The opening scene feels like a typical late 1980s/early 1990s action sequence. At least until we realize that there's not going to be a happy ending for the hostages that Spartan is trying to save. Once we arrive at the future, a lot of viewers might misjudge the performances of the principal cast besides Stallone and Snipes. Sandra Bullock, as Lieutenant Lenina Huxley (a reference to Aldous Huxley's book Brave New World), and Benjamin Bratt, as Alfredo Garcia (a reference to Sam Peckinpah's 1974 film, Bring Me the Head of Alfredo Garcia), at first seem to be turning in bizarrely incompetent performances. It's only later that we realize they are spot on for the film's "brave new world", which is basically an instantiation of a staunchly moralist cult run by Dr. Raymond Cocteau (a reference to famed director Jean Cocteau combined with Cocteau's friend, novelist Raymond Radiguet).
Technically, the film is quite impressive. The production design, cinematography, effects, staging of the action sequences, score and soundtrack are excellent. But what sets Demolition Man a cut above the rest are the script and the performances--yes, even from Stallone and Snipes, although Bullock, and especially Denis Leary, in a relatively minor part where he gets to do his motor-mouthed, ranting comedy schtick that made him famous, both threaten to steal the show.
Director Marco Brambilla (who has remained oddly inactive since Demolition Man, which was his first film) and his writing "team" skewer a lot of cultural norms as relatively arbitrary conventions. Radio and television commercial jingles are considered the pinnacle of musical art in the film's world. Strict morality is enforced through constant computer monitoring of behavior combined with fines--a running joke throughout the film is that profanity results in fines. Meat and alcohol have been outlawed. So has physical contact, including sex. All restaurants are now Taco Bells (in some cuts of the film intended for foreign markets, this was changed to Pizza Hut instead). There is an underground, outside of the cultic mainstream society, but they're literally underground, living relatively lawless (well, at least they eat meat and drink beers) in tunnels strewn with utility pipes.

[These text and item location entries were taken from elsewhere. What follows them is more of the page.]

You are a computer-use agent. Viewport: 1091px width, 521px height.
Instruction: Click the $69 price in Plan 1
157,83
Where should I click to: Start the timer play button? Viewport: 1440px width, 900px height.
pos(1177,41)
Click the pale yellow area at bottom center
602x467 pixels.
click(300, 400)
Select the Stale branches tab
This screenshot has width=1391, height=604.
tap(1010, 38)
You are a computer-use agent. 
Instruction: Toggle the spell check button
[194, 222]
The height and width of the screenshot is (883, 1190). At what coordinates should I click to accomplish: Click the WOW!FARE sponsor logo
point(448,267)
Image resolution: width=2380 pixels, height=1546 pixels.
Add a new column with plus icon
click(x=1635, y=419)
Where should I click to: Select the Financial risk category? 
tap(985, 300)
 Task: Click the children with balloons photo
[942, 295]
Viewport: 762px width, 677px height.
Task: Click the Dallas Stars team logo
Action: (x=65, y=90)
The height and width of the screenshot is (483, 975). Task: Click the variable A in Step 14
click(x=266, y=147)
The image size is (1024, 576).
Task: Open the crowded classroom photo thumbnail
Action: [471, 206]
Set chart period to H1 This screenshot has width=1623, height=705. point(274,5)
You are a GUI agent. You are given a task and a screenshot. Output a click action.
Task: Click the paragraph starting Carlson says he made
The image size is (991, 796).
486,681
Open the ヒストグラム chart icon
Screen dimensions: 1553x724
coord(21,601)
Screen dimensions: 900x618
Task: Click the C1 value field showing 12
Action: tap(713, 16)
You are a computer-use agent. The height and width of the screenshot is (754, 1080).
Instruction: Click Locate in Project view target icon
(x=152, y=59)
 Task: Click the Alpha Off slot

As a result, serious crime is a thing of the past, swept under the rug (or into the sewers) and labeled with Orwellian newspeak. Phoenix and Spartan's reintroduction of violence and mayhem, including "murder/death/kill", results in a reawakening of cultural freedom, analogous to their own thawing out. The anti-utopian, anti-utilitarian political message, like that of Orwell's 1984 and later films influenced by the same, such as Equilibrium (2002), couldn't be clearer. And the message can be extended to situations that are not political. I didn't use "cult" above carelessly. The idea is that the society's warts are necessary for individual authenticity. Yes, things can run smoother under a dictatorship, but who wants to live under a dictatorship, even a supposedly "benevolent" one?